Et nous avons été servis en Europe avec la crise de la zone euro en 2011, 22 ans [6] après l'effondrement du bloc de l'Est. Mais 2015 pourrait bien être une nouvelle facette de cette crise, 47 ans (2 x 23) après 68, et 70 ans (3 x 23 ans) après la fin de la 2e guerre mondiale.
Dans le même article, suite au NON français de 2005, nous écrivions : "Quelle crise majeure (en 2010, soit 40 ans après mai 68 ?) faudra-t-il donc vivre en France pour qu'une bonne part des Français comprenne enfin que le temps des théories fumeuses voire mortifères est fini ? Et que les nombreux défis posés à la planète imposent de construire des solutions dans le cadre du libéralisme ? Bien sûr toutes les approches libérales ne se valent pas, et l'ultra-libéralisme n'est évidemment pas une solution."
Texte qui serait tout à fait applicable au vote grec, et à cet accord (si toutefois il se concrétise bien)... Car le vote de janvier 2015 reposait bien sur l'illusion classique d'une 'réponse de gauche' (étatique) à une situation économique dégradée ou incertaine, comme en France (et en Grèce) en 1981, en 1997, ou en 2012.
.. un "Juin 2015", nouveau départ pour l'UE et la zone euro !
Le "Mai 68" français avait permis à l'économie française un rebond incroyable, dès les mois suivants, pourquoi ne pourrait-il en être de même pour la Grèce, dans la zone euro ? Alors que le plan Juncker prévoit 315 milliards d'investissements, dont 30 pour la Grèce ? Et que le monde entier montre une croissance supérieure à celle de la zone euro.
Bien sûr, le cas français s'était traduit par des hausses de salaires, et la situation grecque actuelle n'est pas réjouissante. En même temps, tout est à faire, à (re)construire, et il s'agit dans les deux cas d'un nouveau départ. Et des investissements massifs en Grèce peuvent aussi signifier une amélioration des situations économiques dans les pays de la zone euro, par fourniture de services appropriés, comme le plan Marshall avait permis à la fois la reconstruction de l'Europe et le développement des Etats Unis.

•••

EXERCICES:
[a] Reproduisez à l'identique le passage du texte sur la zone euro qui s'ouvre sur les mots contenant "Texte qui serait" et se referme sur "zone euro !".
[b] Résumez en deux phrases le texte sur la zone euro.
[c] Relevez, dans le texte sur la zone euro, toutes les années citées comme exemples de l'illusion d'une « réponse de gauche » à une situation économique dégradée ou incertaine.
Les entrées qui suivent proviennent d'une autre source.

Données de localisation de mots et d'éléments

•••

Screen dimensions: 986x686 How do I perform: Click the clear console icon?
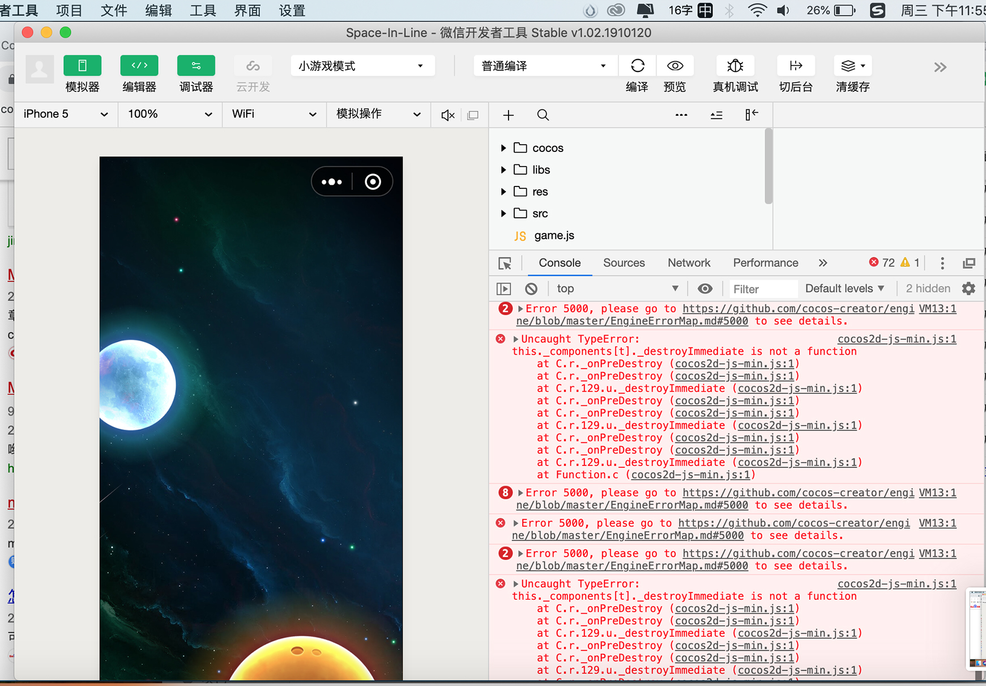531,289
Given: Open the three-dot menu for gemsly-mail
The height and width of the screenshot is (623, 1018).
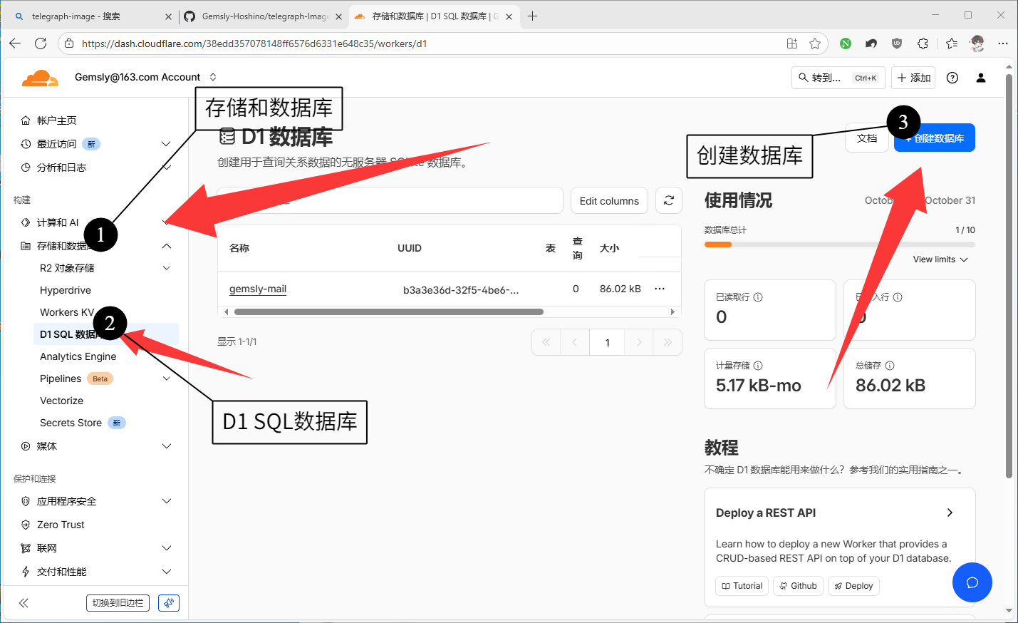Looking at the screenshot, I should [660, 289].
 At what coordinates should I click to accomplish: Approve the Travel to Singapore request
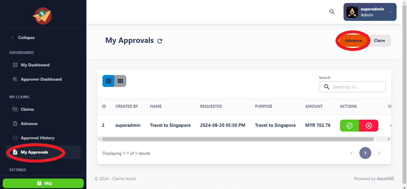click(349, 126)
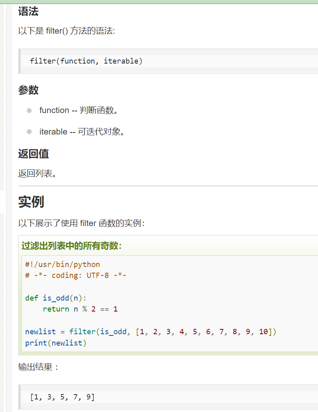Click the print(newlist) code line

[x=56, y=343]
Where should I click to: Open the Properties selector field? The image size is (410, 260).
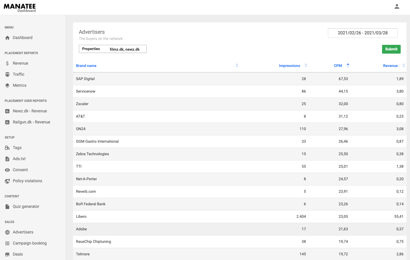tap(113, 49)
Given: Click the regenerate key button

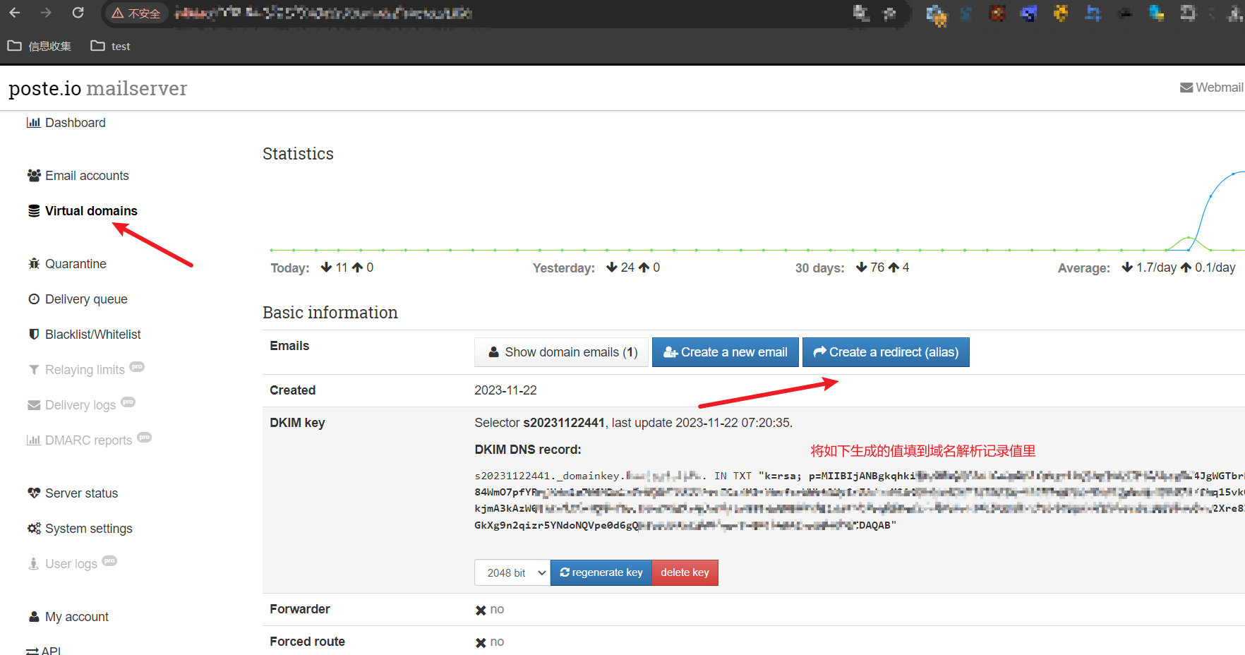Looking at the screenshot, I should click(x=601, y=572).
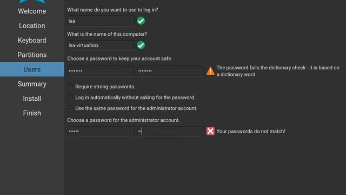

•••

CORRIGÉ:
[a]
Texte qui serait tout à fait applicable au vote grec, et à cet accord (si toutefois il se concrétise bien)... Car le vote de janvier 2015 reposait bien sur l'illusion classique d'une 'réponse de gauche' (étatique) à une situation économique dégradée ou incertaine, comme en France (et en Grèce) en 1981, en 1997, ou en 2012.
.. un "Juin 2015", nouveau départ pour l'UE et la zone euro !

[b] Le texte avance que la crise de la zone euro de 2011 pourrait connaître une nouvelle facette en 2015 et que le vote grec de janvier 2015 reposait sur l'illusion d'une « réponse de gauche » étatique à une situation économique dégradée. Il voit dans « Juin 2015 » un nouveau départ pour l'UE et la zone euro : comme la France après Mai 68, la Grèce pourrait rebondir, notamment grâce au plan Juncker, et des investissements massifs en Grèce pourraient profiter aux autres pays de la zone euro, à l'image du plan Marshall.

[c] 1981, 1997, 2012